> Records supplied
════════

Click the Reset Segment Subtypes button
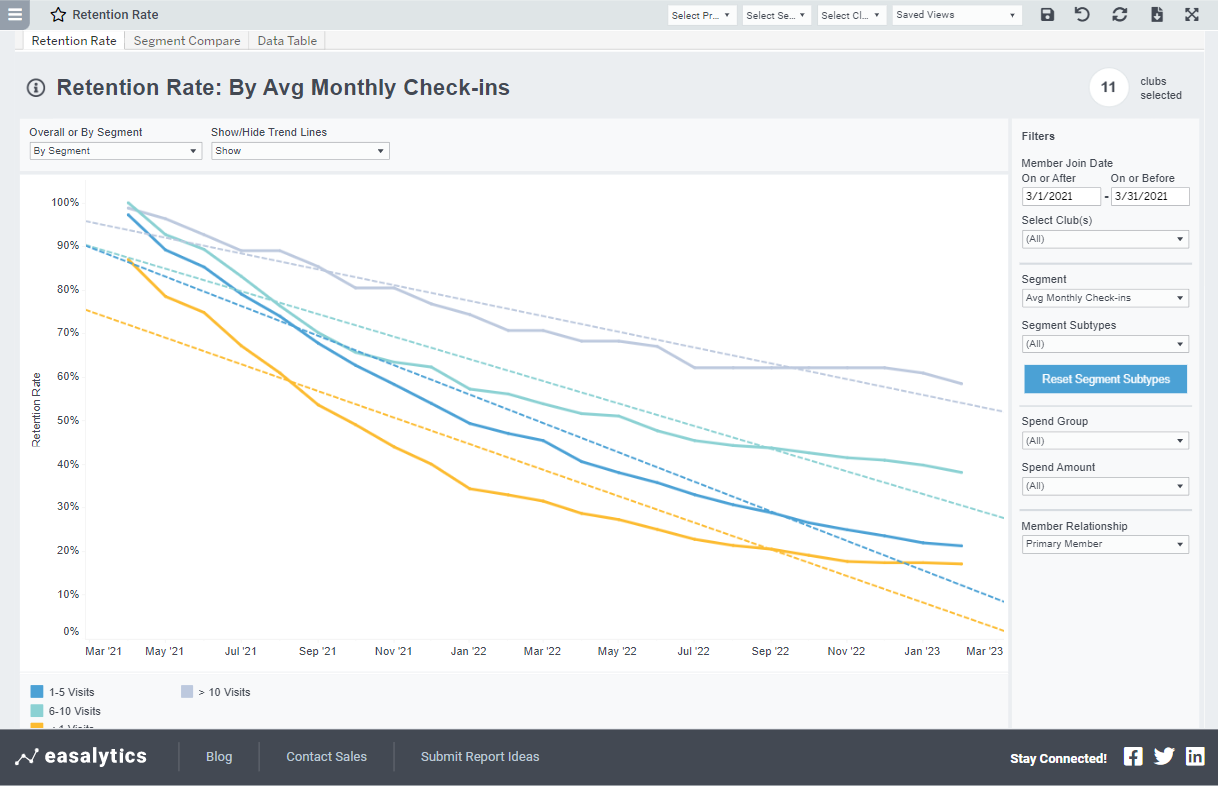The height and width of the screenshot is (786, 1218). pyautogui.click(x=1104, y=379)
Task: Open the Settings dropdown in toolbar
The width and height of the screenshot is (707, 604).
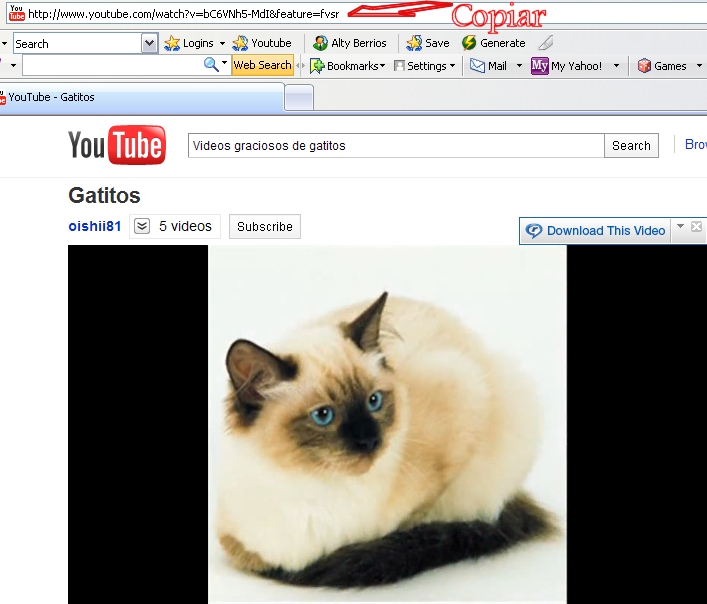Action: 425,66
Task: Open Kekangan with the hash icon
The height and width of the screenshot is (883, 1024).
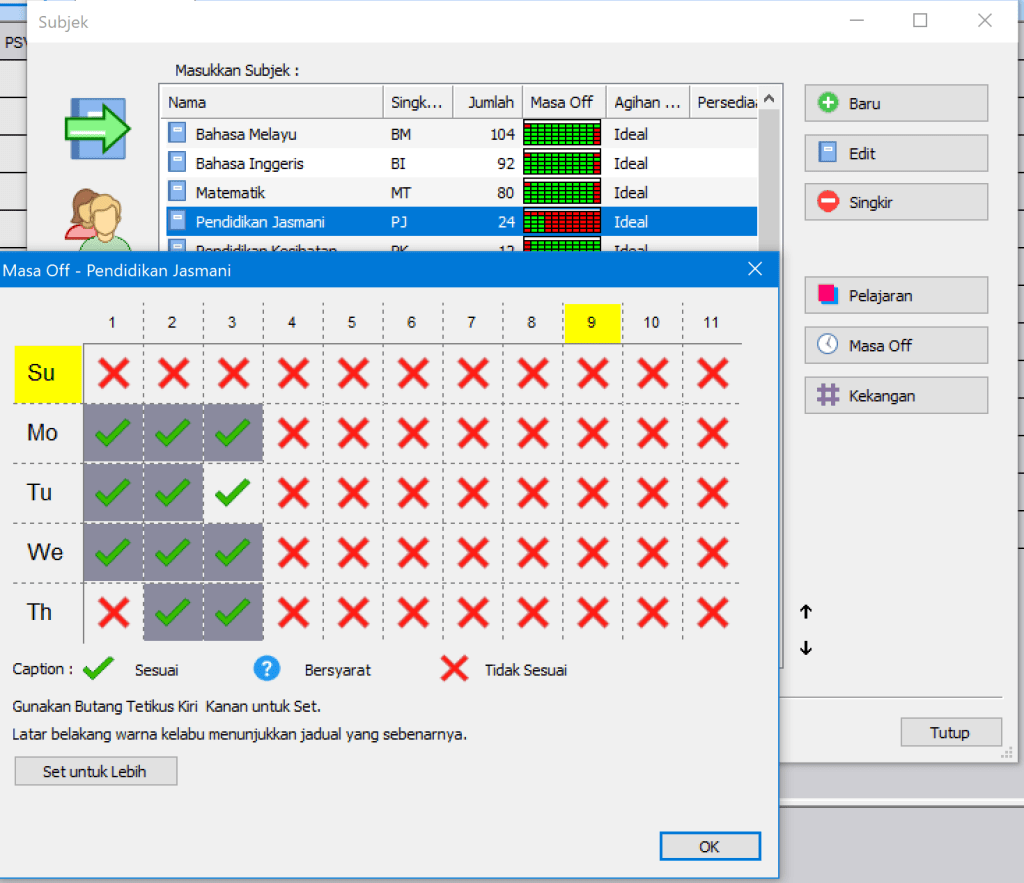Action: click(895, 395)
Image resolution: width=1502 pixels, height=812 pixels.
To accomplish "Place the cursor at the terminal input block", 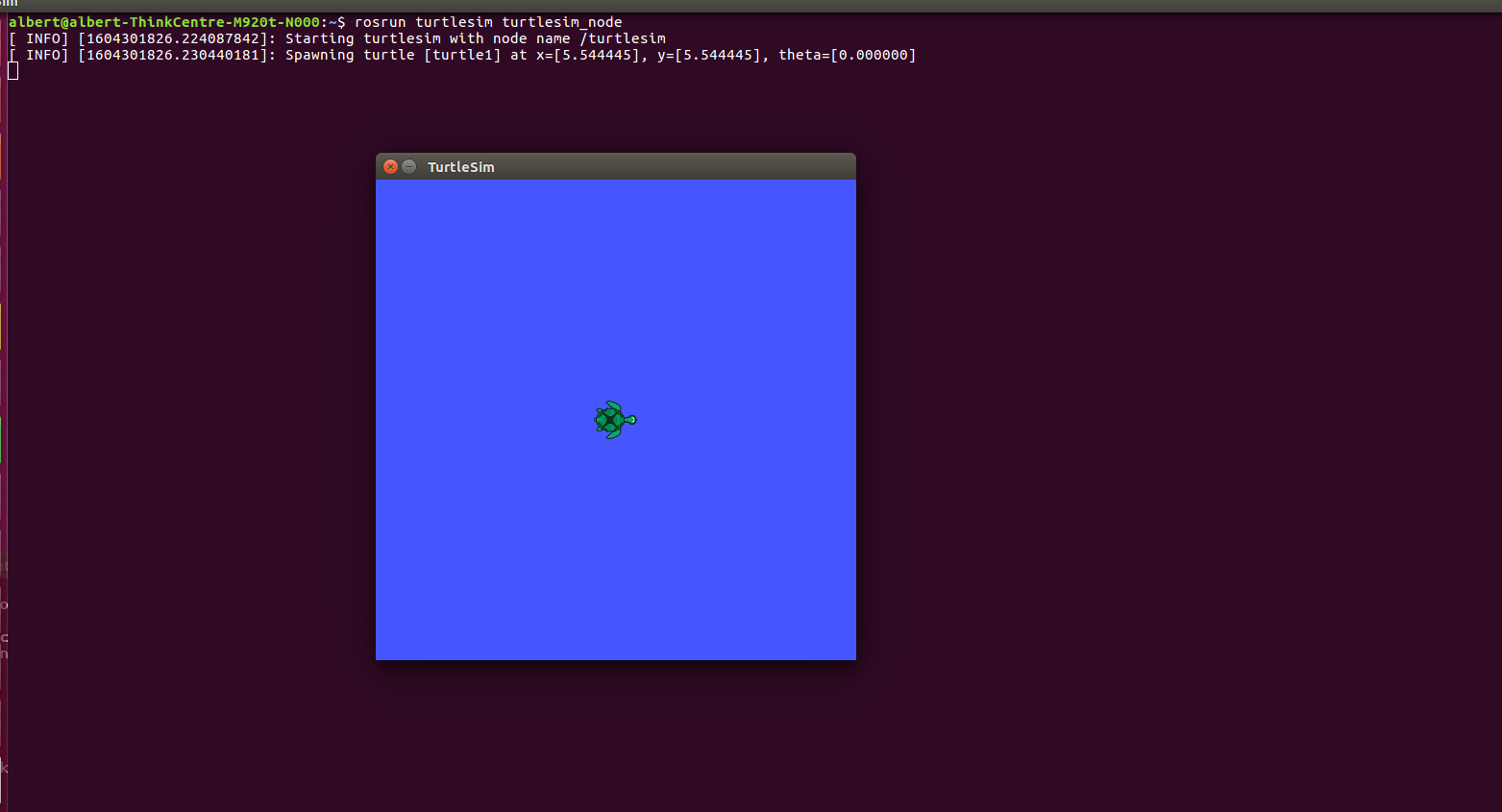I will pos(11,69).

════════

> What is needed
Copy verbatim the lines from the one containing "Task: Open the Settings dropdown in toolbar" through the one containing "Action: click(895, 395)", both included, omitting the pictures.

> Task response
Task: Open the Settings dropdown in toolbar
The width and height of the screenshot is (707, 604).
Action: 425,66
Task: Open Kekangan with the hash icon
The height and width of the screenshot is (883, 1024).
Action: click(895, 395)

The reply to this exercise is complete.